Tren ini menjadi populer setelah banyak pengguna media sosial, termasuk influencer seperti Anya Geraldine, membagikan hasil foto mereka yang diedit menyerupai gaya era 80-an menggunakan aplikasi berbasis AI. Aplikasi seperti Lensa AI, yang mampu mengubah foto selfie menjadi potret artistik dengan berbagai gaya, termasuk gaya 80-an, menjadi salah satu primadona.
Dampak lingkungan dari tren ini muncul dari proses komputasi yang dibutuhkan oleh sistem AI. Pelatihan model AI, seperti yang digunakan pada aplikasi pengolah gambar, memerlukan daya komputasi yang sangat besar. Server-server pusat data yang menjalankan proses ini mengonsumsi energi listrik dalam jumlah masif. Sebagian besar energi listrik ini masih berasal dari sumber yang tidak terbarukan, seperti batu bara, yang menghasilkan emisi karbon dioksida (CO2) sebagai produk sampingan.

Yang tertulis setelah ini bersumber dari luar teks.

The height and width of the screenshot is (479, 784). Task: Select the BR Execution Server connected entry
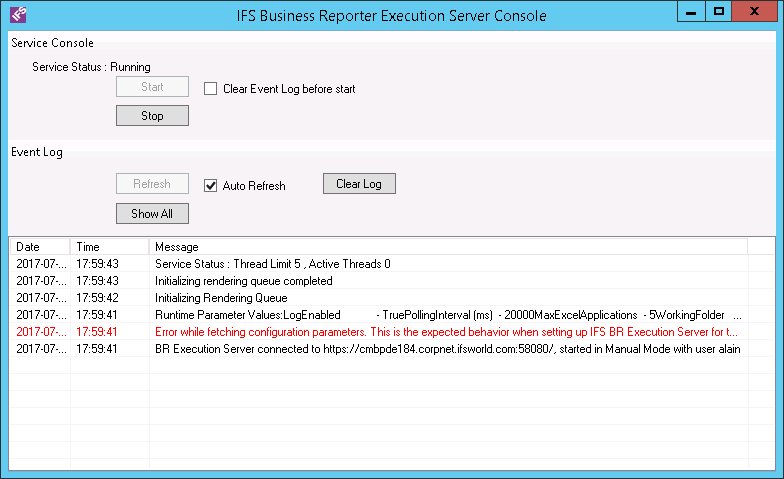[x=446, y=349]
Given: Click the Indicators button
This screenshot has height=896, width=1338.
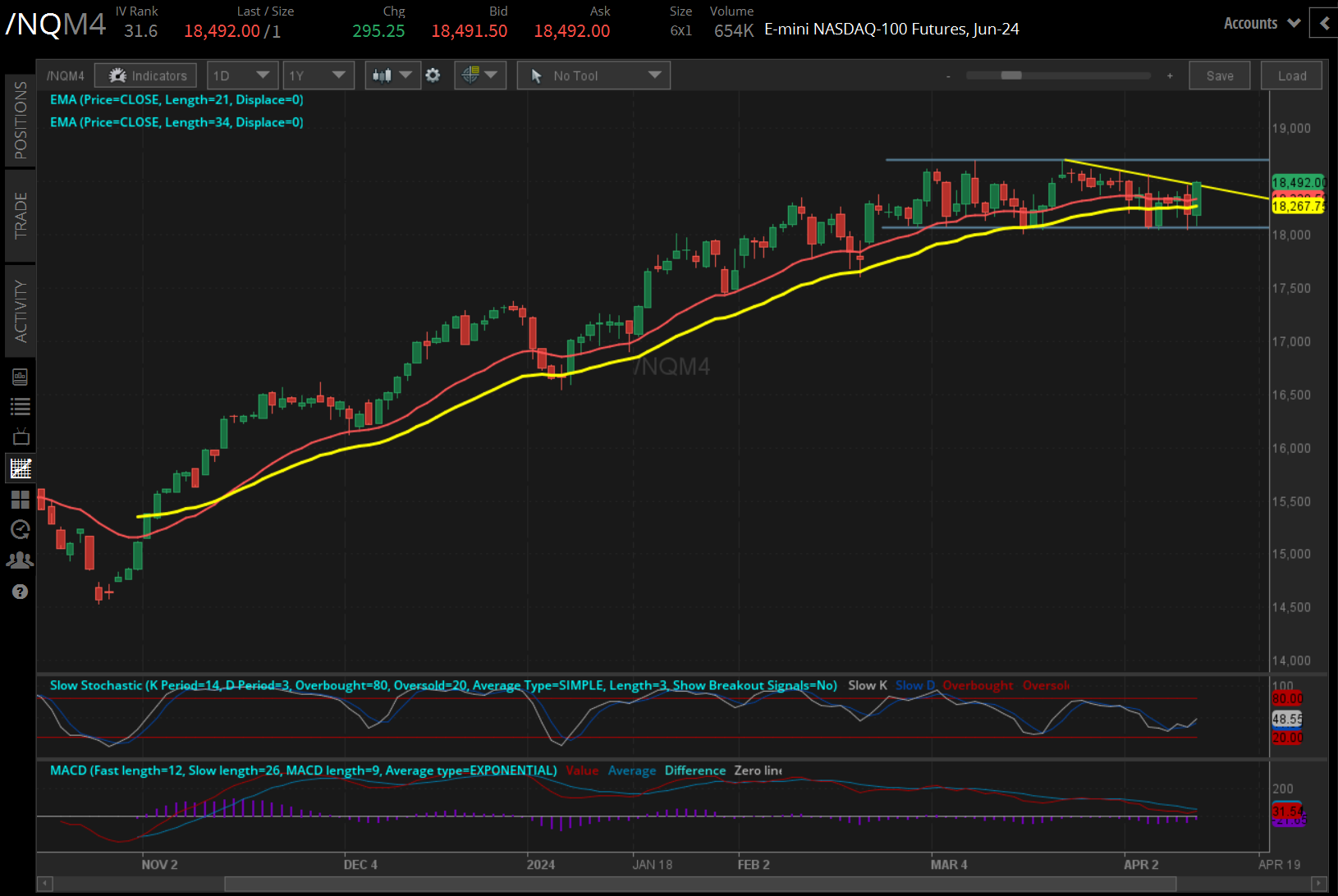Looking at the screenshot, I should [146, 75].
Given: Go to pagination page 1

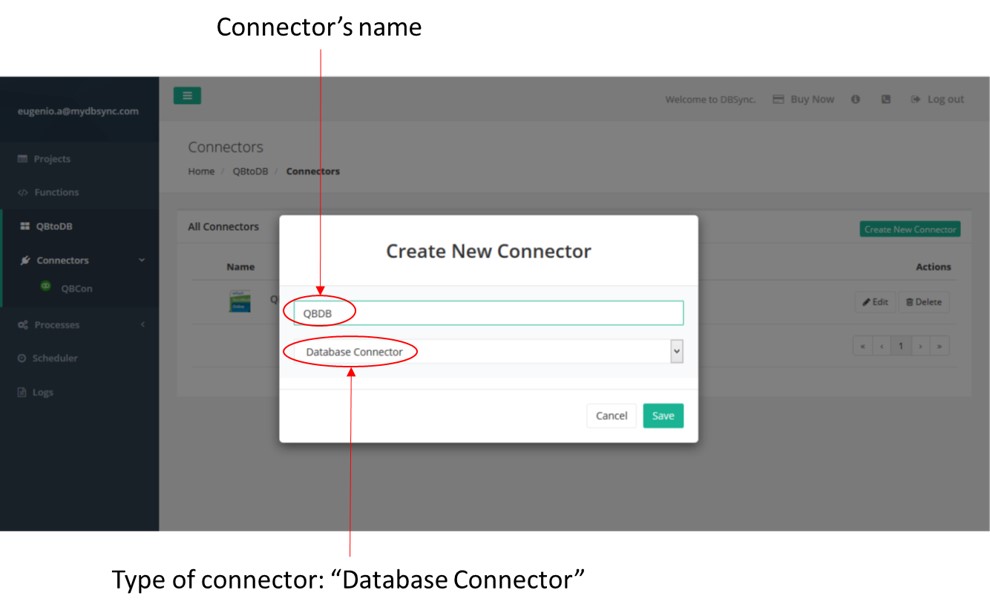Looking at the screenshot, I should pyautogui.click(x=901, y=346).
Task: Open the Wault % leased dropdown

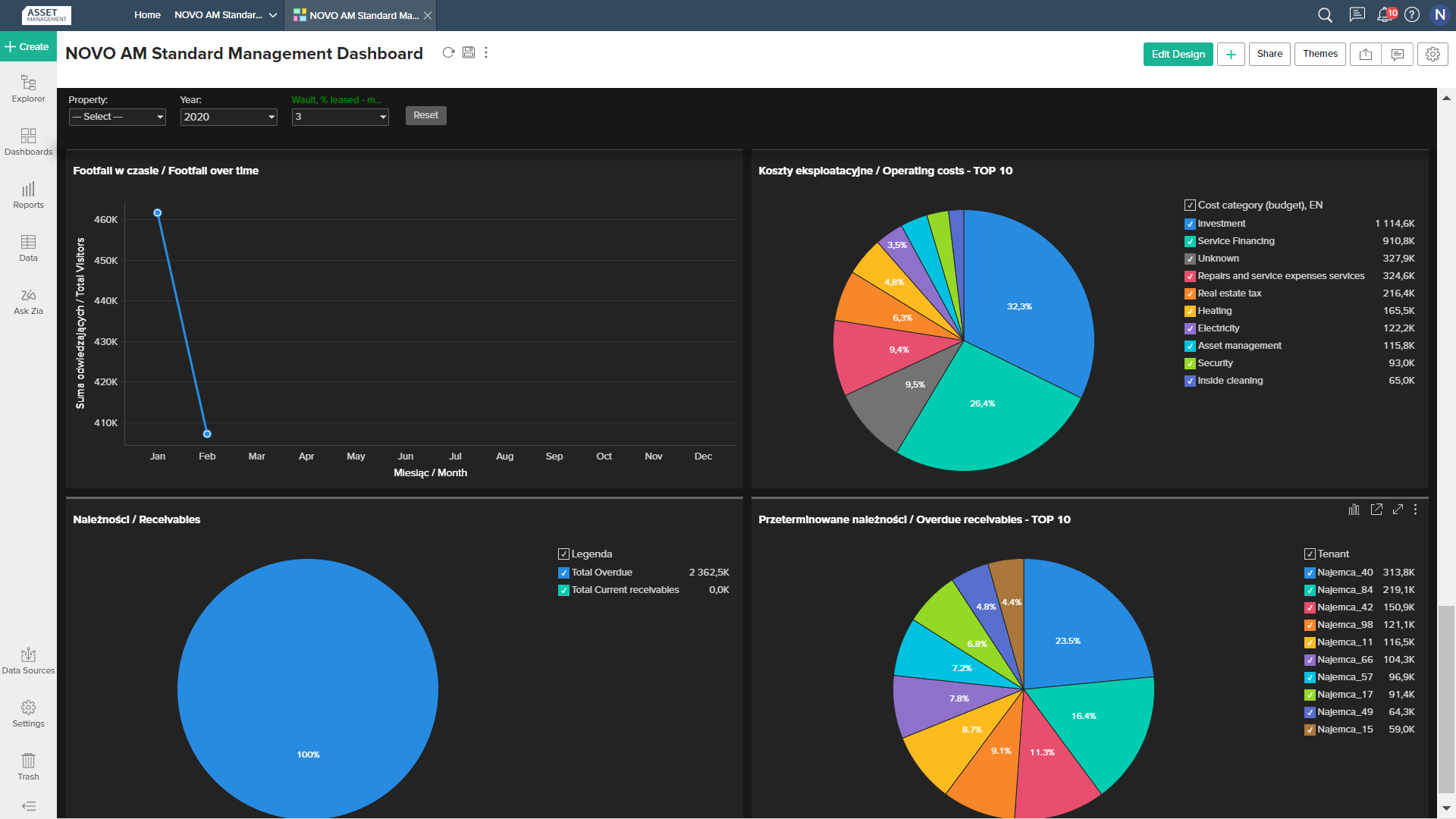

Menurut sebuah studi yang dirilis oleh peneliti dari University of Massachusetts Amherst, seperti dikutip oleh The Guardian, sebuah model AI besar bisa menghasilkan emisi karbon yang setara dengan lima mobil selama masa pakainya. Angka ini cukup mengkhawatirkan mengingat semakin banyaknya aplikasi AI yang digunakan masyarakat luas untuk berbagai keperluan, termasuk tren foto seperti ini. Semakin banyak permintaan untuk memproses gambar menggunakan AI, semakin besar pula kebutuhan daya komputasi, dan konsekuensinya, semakin tinggi pula jejak karbon yang dihasilkan.
Teknologi AI, termasuk yang digunakan untuk menghasilkan tren foto 80-an, beroperasi melalui proses yang intensif energi. Ketika pengguna mengunggah foto dan meminta AI untuk mengeditnya, jutaan hingga miliaran perhitungan matematis dilakukan di pusat data. Infrastruktur pusat data ini membutuhkan energi listrik yang besar untuk menjalankan server, sistem pendingin, dan perangkat keras lainnya. Jika sumber energi yang digunakan untuk mengoperasikan pusat data ini masih bergantung pada bahan bakar fosil, maka emisi gas rumah kaca, terutama CO2, akan meningkat.
Para ahli mengingatkan bahwa tren teknologi yang membutuhkan daya komputasi tinggi, seperti AI generatif yang sedang populer, perlu diimbangi dengan kesadaran akan jejak lingkungan yang ditimbulkannya. Meskipun tren foto 80-an ini mungkin tampak sepele, akumulasi dari berbagai aktivitas digital yang membutuhkan energi besar dapat memberikan tekanan tambahan pada upaya global untuk memerangi perubahan iklim. Oleh karena itu, penting bagi pengembang teknologi dan pengguna untuk mempertimbangkan keberlanjutan dalam pengembangan dan pemanfaatan AI di masa depan.